== Pixel coordinate grounding data ==
—————
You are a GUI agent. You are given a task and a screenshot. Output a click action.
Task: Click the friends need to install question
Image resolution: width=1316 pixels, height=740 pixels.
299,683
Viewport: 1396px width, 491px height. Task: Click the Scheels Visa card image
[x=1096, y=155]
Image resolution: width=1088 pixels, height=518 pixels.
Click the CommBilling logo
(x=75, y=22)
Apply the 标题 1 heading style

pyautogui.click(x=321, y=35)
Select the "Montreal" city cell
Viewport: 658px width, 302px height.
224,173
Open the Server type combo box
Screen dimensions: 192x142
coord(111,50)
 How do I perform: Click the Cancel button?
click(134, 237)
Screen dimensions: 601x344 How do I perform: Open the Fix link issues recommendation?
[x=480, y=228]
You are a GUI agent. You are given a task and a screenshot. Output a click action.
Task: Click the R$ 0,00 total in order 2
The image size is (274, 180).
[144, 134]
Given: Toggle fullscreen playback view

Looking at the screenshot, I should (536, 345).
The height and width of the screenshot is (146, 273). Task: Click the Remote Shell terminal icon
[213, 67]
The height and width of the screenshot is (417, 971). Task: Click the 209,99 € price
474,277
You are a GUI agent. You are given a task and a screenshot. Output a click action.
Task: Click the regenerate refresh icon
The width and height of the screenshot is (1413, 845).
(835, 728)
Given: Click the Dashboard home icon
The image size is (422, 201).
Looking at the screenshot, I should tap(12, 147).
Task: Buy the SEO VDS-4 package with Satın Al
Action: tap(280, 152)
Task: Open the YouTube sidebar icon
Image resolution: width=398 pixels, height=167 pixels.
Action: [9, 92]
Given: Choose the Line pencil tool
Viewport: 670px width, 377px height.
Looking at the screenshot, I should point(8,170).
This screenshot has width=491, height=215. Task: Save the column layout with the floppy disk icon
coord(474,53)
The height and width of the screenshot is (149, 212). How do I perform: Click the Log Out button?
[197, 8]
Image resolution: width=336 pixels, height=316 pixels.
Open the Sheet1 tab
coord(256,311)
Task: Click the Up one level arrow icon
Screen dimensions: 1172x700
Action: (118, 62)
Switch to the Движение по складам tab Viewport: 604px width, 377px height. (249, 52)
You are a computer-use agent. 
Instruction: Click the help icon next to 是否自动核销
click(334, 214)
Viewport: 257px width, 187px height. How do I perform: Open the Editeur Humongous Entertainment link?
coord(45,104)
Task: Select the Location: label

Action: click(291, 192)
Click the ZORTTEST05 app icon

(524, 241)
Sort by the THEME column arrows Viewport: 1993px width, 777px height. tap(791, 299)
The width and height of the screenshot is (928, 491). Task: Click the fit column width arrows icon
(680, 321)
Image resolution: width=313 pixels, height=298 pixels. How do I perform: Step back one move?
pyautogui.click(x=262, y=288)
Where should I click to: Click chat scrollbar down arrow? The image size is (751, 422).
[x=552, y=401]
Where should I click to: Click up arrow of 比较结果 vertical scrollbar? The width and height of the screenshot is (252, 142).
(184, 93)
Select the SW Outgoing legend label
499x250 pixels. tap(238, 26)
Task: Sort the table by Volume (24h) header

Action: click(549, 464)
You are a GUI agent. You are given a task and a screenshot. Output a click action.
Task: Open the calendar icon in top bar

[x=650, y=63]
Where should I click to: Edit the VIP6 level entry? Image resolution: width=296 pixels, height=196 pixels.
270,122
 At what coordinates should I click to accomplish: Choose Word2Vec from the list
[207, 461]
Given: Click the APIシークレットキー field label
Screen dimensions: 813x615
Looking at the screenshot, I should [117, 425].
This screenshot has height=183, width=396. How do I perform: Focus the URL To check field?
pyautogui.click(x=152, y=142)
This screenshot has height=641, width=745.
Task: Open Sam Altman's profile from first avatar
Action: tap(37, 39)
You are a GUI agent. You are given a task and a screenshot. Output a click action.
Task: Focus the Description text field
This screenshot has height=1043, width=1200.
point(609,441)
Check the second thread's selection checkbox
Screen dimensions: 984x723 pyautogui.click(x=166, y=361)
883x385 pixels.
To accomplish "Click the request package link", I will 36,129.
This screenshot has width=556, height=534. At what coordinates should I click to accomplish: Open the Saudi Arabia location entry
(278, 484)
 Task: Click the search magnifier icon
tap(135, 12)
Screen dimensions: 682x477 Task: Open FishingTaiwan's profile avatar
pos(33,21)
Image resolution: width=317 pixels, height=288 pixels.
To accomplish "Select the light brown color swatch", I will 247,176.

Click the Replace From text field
—————
== Problem statement ==
Your job is to copy out every line from the records above that has the word "text".

== Task response ==
Task: Focus the Description text field
Click the Replace From text field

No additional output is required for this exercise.